What you are asked to do: Could you set down exactly the lines in the records below between the line holding "Dynasty Rankings (172, 2091)" and the line holding "August 12, 2020 (169, 1439)", inclusive?

+++ Material provided +++

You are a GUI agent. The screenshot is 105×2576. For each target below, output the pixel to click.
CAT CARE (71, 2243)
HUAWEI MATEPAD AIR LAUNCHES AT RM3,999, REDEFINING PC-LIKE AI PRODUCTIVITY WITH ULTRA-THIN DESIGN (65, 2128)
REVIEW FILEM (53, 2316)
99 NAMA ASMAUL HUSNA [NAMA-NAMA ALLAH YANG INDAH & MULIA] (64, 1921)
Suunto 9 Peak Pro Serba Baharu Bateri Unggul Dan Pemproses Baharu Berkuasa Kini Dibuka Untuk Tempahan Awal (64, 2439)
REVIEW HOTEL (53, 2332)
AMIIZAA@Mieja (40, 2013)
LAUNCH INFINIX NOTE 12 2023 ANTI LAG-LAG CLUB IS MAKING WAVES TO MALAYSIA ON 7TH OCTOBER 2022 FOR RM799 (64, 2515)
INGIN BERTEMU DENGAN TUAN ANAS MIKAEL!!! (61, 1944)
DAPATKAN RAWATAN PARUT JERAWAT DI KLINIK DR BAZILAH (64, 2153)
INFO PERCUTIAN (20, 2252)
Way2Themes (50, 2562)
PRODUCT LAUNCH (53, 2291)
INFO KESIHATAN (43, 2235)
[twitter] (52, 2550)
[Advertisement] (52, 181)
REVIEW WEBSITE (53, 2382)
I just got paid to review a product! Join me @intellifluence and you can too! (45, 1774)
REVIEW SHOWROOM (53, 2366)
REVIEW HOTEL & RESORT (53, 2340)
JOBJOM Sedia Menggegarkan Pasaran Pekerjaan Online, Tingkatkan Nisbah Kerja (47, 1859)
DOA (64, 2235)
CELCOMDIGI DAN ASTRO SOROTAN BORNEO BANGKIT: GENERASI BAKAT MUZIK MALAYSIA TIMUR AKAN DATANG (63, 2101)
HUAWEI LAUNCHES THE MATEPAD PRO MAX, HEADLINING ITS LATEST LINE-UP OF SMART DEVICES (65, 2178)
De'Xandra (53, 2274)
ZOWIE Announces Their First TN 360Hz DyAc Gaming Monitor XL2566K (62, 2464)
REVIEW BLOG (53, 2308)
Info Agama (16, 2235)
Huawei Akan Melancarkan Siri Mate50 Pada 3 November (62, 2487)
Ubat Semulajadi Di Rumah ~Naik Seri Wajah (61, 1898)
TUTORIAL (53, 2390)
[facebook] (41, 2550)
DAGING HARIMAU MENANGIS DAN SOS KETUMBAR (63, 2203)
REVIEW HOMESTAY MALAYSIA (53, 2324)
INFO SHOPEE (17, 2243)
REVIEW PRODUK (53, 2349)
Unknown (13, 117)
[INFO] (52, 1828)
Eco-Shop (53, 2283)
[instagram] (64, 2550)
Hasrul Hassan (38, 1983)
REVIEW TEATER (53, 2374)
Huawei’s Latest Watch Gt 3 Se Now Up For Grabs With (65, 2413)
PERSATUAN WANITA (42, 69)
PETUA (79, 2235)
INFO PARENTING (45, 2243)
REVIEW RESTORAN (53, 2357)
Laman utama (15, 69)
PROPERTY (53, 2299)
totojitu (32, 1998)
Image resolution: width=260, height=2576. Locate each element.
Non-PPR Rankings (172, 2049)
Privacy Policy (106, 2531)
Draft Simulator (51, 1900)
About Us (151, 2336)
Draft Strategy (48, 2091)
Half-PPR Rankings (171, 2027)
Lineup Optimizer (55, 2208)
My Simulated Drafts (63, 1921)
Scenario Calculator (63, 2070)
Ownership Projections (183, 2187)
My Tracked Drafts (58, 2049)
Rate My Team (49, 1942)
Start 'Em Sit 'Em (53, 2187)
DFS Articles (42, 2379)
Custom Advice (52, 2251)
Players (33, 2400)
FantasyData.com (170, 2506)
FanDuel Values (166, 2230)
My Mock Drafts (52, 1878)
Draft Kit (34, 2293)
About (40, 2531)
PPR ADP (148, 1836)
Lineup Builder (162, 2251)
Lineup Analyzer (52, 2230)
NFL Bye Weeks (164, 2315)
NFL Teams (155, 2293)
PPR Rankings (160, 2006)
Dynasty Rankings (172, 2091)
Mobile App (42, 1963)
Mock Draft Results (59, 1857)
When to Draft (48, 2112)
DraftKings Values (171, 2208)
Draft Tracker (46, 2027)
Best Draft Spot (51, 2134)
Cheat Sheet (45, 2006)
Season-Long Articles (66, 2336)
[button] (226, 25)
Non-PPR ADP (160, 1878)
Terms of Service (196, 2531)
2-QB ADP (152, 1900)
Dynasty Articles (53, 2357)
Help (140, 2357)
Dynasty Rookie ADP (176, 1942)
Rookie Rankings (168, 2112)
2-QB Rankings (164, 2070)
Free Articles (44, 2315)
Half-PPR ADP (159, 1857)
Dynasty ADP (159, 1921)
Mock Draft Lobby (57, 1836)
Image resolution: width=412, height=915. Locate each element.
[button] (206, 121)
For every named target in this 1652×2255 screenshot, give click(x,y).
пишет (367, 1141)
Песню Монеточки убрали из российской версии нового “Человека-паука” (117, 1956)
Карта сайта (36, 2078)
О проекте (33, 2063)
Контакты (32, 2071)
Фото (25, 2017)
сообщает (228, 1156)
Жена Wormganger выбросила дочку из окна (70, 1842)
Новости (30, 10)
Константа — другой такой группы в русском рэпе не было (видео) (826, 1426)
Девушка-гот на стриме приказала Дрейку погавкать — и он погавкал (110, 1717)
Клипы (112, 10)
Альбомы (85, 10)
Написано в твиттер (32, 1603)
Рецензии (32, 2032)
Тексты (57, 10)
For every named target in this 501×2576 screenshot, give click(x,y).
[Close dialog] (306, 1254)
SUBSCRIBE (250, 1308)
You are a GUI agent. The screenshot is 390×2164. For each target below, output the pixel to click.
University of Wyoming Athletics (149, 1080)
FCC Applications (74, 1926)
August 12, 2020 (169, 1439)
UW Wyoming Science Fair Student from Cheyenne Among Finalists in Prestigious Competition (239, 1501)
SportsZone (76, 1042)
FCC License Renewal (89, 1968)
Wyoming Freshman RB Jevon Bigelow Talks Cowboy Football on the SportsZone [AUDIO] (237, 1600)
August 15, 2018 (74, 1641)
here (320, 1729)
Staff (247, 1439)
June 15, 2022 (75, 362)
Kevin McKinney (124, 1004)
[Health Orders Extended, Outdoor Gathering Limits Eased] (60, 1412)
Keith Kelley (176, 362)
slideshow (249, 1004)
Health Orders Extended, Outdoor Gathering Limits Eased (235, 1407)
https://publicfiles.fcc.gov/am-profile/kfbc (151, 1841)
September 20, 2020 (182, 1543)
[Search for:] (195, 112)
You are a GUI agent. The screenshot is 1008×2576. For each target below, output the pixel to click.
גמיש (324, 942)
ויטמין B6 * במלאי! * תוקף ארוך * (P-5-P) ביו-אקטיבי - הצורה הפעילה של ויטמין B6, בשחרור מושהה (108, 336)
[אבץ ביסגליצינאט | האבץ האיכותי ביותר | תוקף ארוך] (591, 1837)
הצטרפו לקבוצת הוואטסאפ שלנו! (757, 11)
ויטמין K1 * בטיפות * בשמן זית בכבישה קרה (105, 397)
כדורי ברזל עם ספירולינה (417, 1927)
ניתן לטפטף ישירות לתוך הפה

+++

Output of the task:
Dynasty Rankings (172, 2091)
Mobile App (42, 1963)
Mock Draft Results (59, 1857)
When to Draft (48, 2112)
DraftKings Values (171, 2208)
Draft Tracker (46, 2027)
Best Draft Spot (51, 2134)
Cheat Sheet (45, 2006)
Season-Long Articles (66, 2336)
[button] (226, 25)
Non-PPR ADP (160, 1878)
Terms of Service (196, 2531)
2-QB ADP (152, 1900)
Dynasty Articles (53, 2357)
Help (140, 2357)
Dynasty Rookie ADP (176, 1942)
Rookie Rankings (168, 2112)
2-QB Rankings (164, 2070)
Free Articles (44, 2315)
Half-PPR ADP (159, 1857)
Dynasty ADP (159, 1921)
Mock Draft Lobby (57, 1836)
Image resolution: width=412, height=915. Locate each element.
[button] (206, 121)
For every named target in this 1652×2255 screenshot, give click(x,y).
пишет (367, 1141)
Песню Монеточки убрали из российской версии нового “Человека-паука” (117, 1956)
Карта сайта (36, 2078)
О проекте (33, 2063)
Контакты (32, 2071)
Фото (25, 2017)
сообщает (228, 1156)
Жена Wormganger выбросила дочку из окна (70, 1842)
Новости (30, 10)
Константа — другой такой группы в русском рэпе не было (видео) (826, 1426)
Девушка-гот на стриме приказала Дрейку погавкать — и он погавкал (110, 1717)
Клипы (112, 10)
Альбомы (85, 10)
Написано в твиттер (32, 1603)
Рецензии (32, 2032)
Тексты (57, 10)
For every named target in this 501×2576 screenshot, give click(x,y).
[Close dialog] (306, 1254)
SUBSCRIBE (250, 1308)
You are a GUI agent. The screenshot is 390×2164. For each target below, output the pixel to click.
University of Wyoming Athletics (149, 1080)
FCC Applications (74, 1926)
August 12, 2020 (169, 1439)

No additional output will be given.